#### The task:
Can you return, word for word, every line from the one containing "The height and" down to the end of the records, leaving the pictures out?

[Dataset records]
━━━━━━━━━━━━━━━━

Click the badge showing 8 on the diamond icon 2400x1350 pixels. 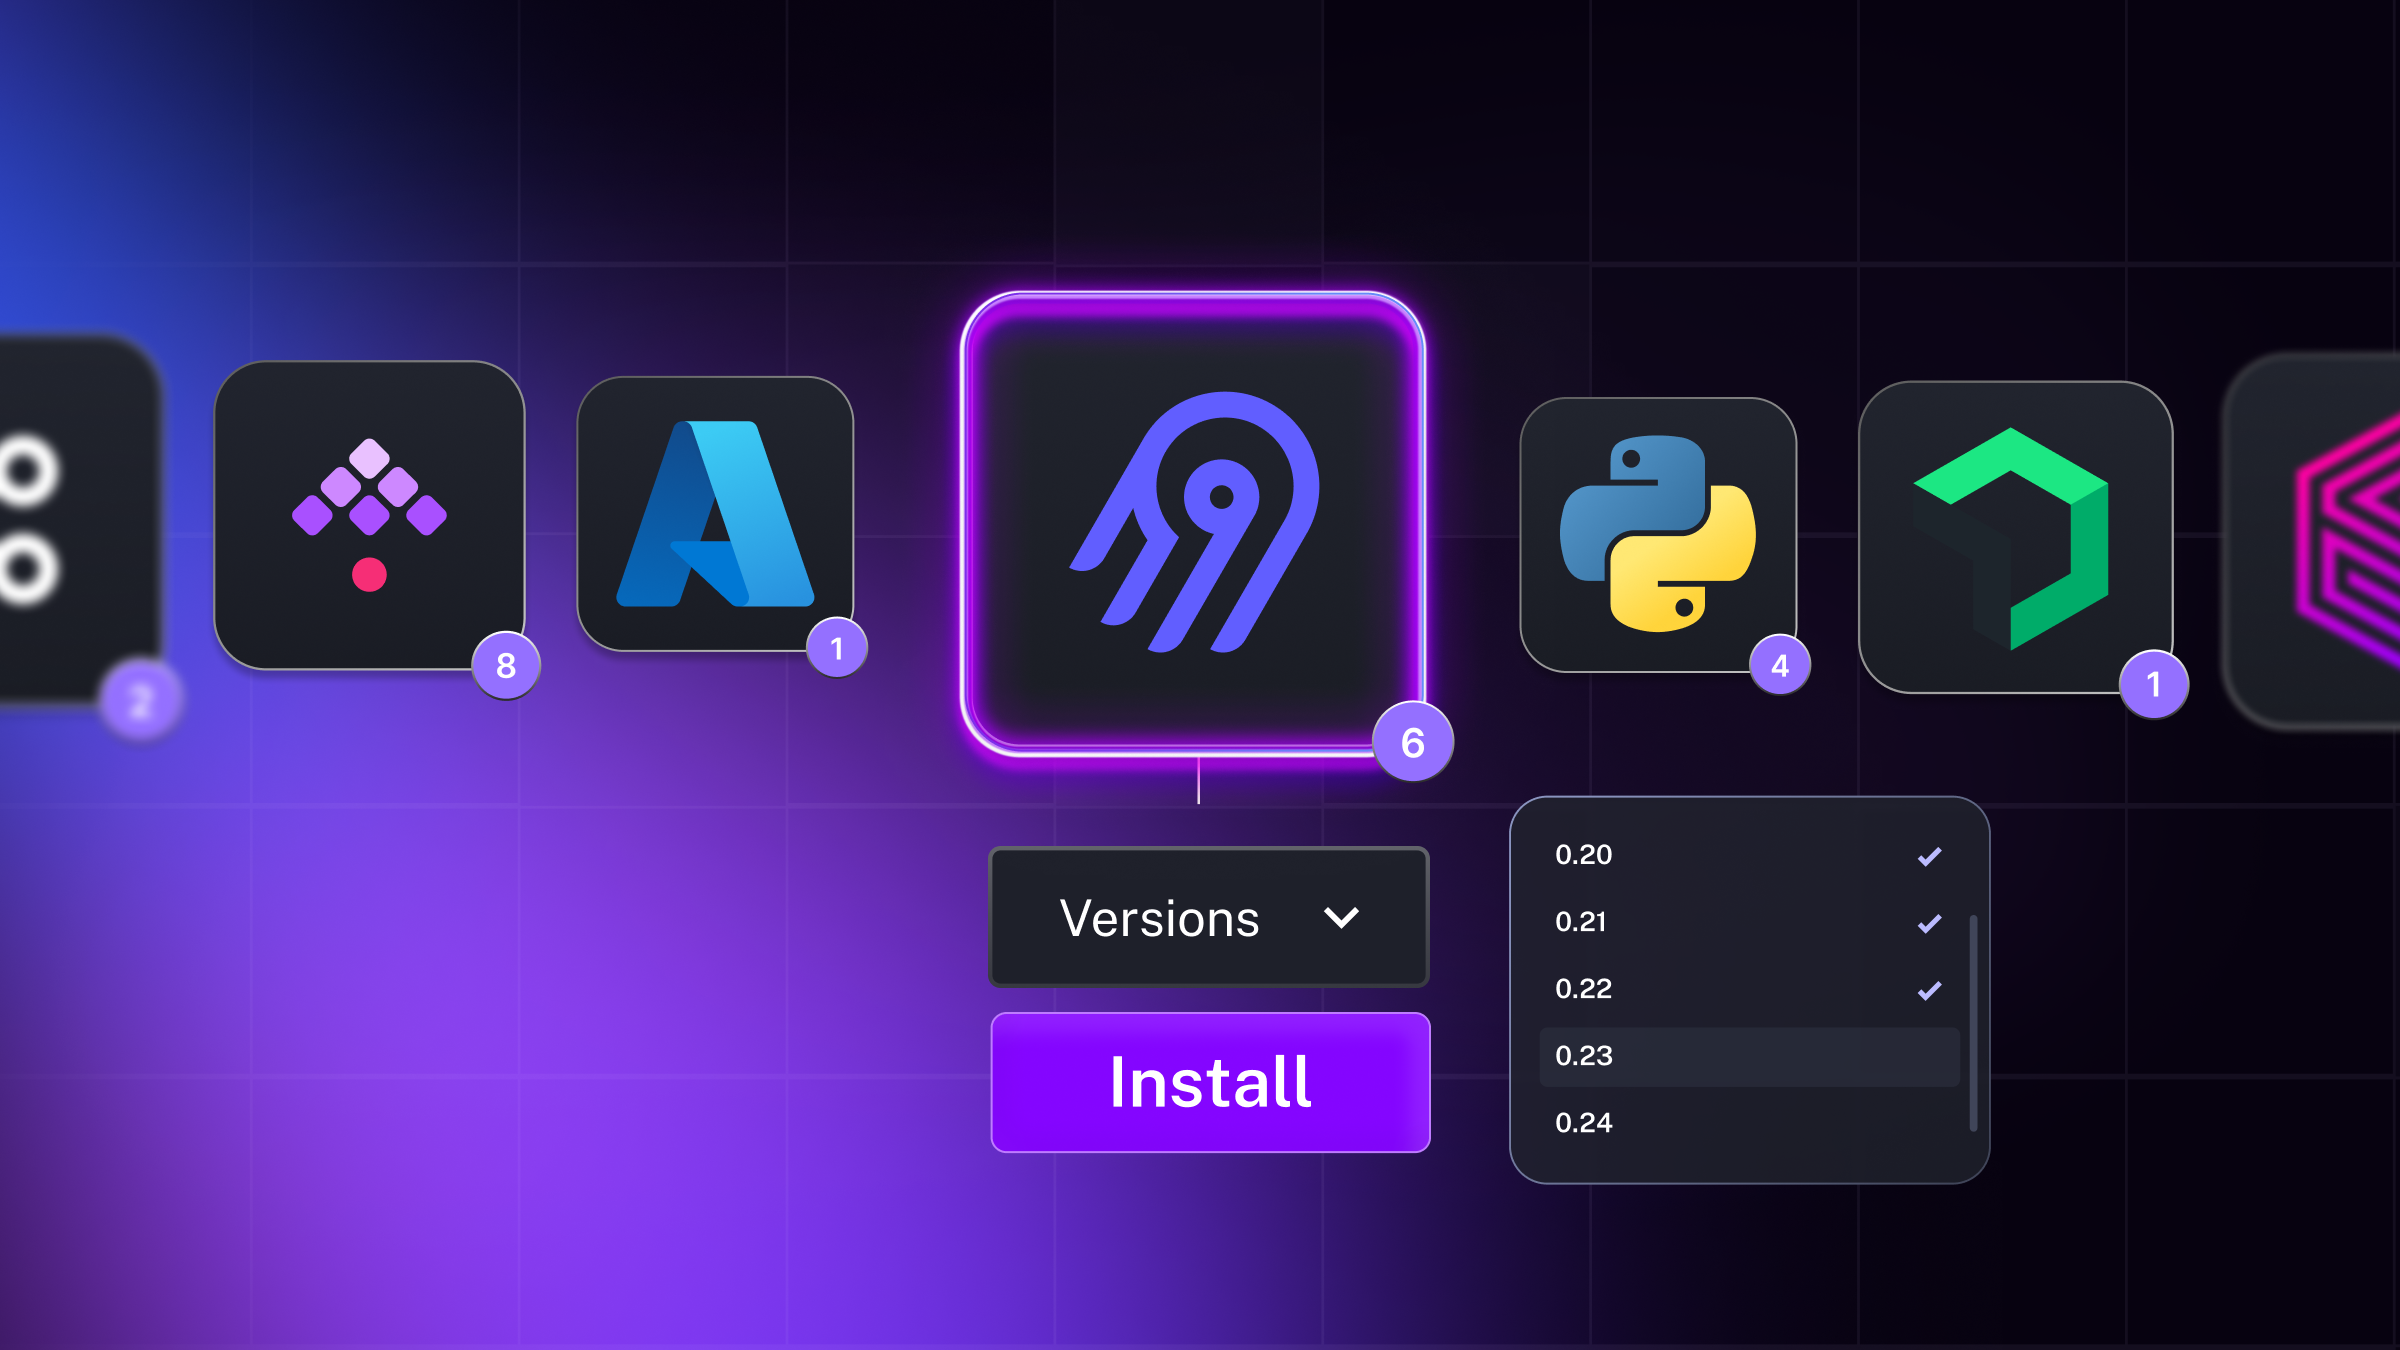506,668
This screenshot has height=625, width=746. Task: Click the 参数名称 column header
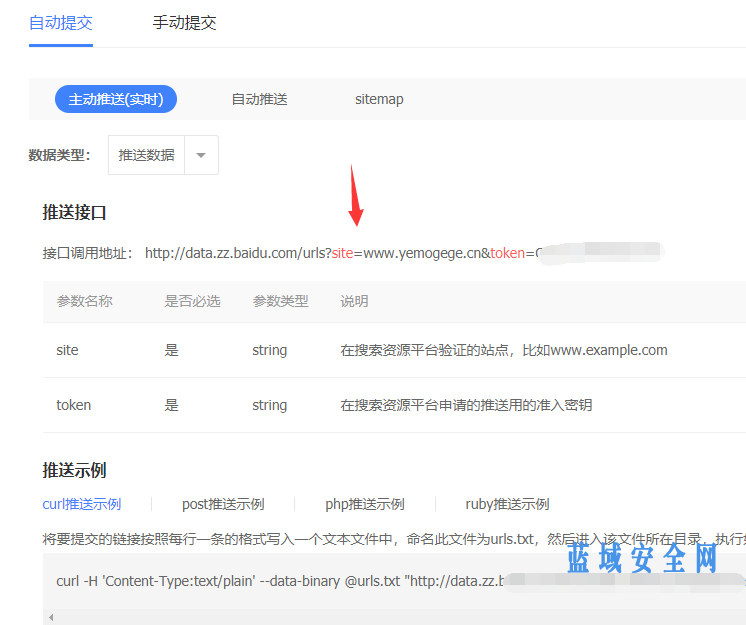point(84,301)
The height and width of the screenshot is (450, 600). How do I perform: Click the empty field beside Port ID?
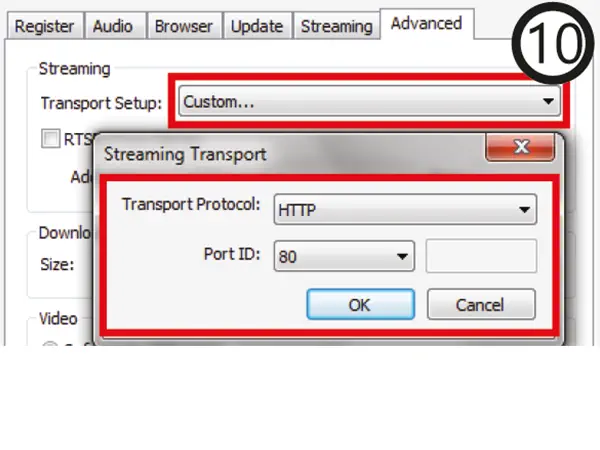point(481,256)
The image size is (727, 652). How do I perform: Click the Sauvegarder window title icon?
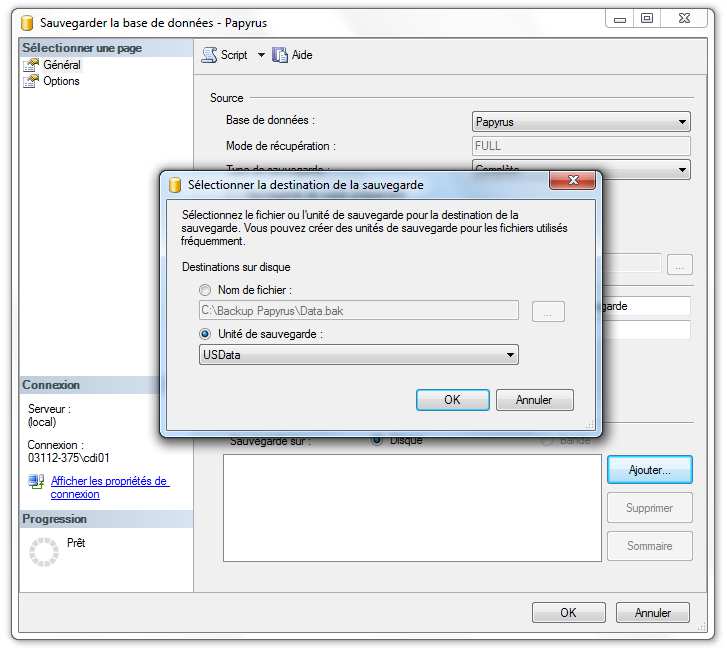point(28,22)
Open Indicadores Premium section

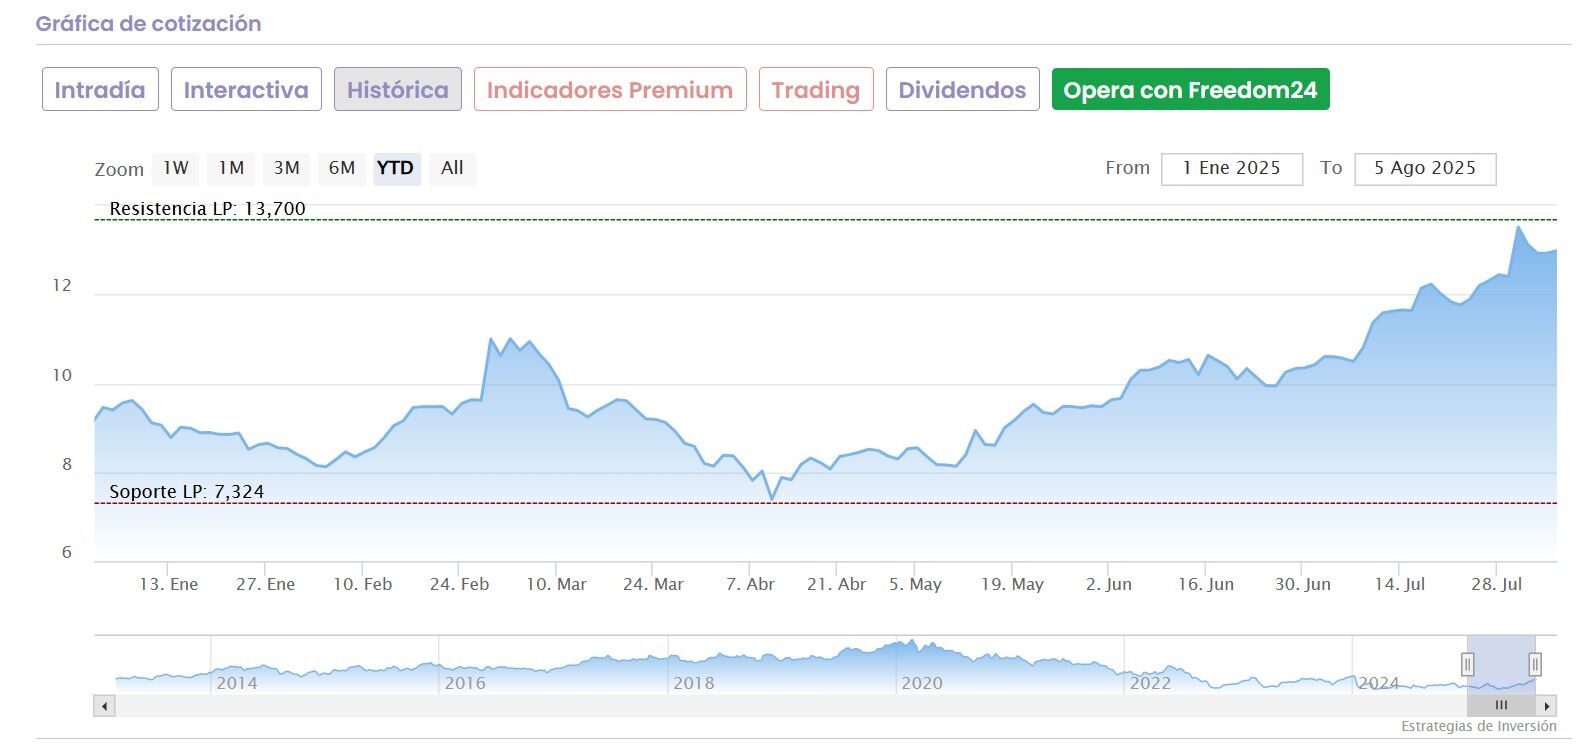610,90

━━━━━━━━━━━━━━━━

#### Task solution:
The height and width of the screenshot is (450, 600). How do I perform: Click the empty field beside Port ID?
point(481,256)
The image size is (727, 652). How do I perform: Click the Sauvegarder window title icon?
point(28,22)
Open Indicadores Premium section

610,90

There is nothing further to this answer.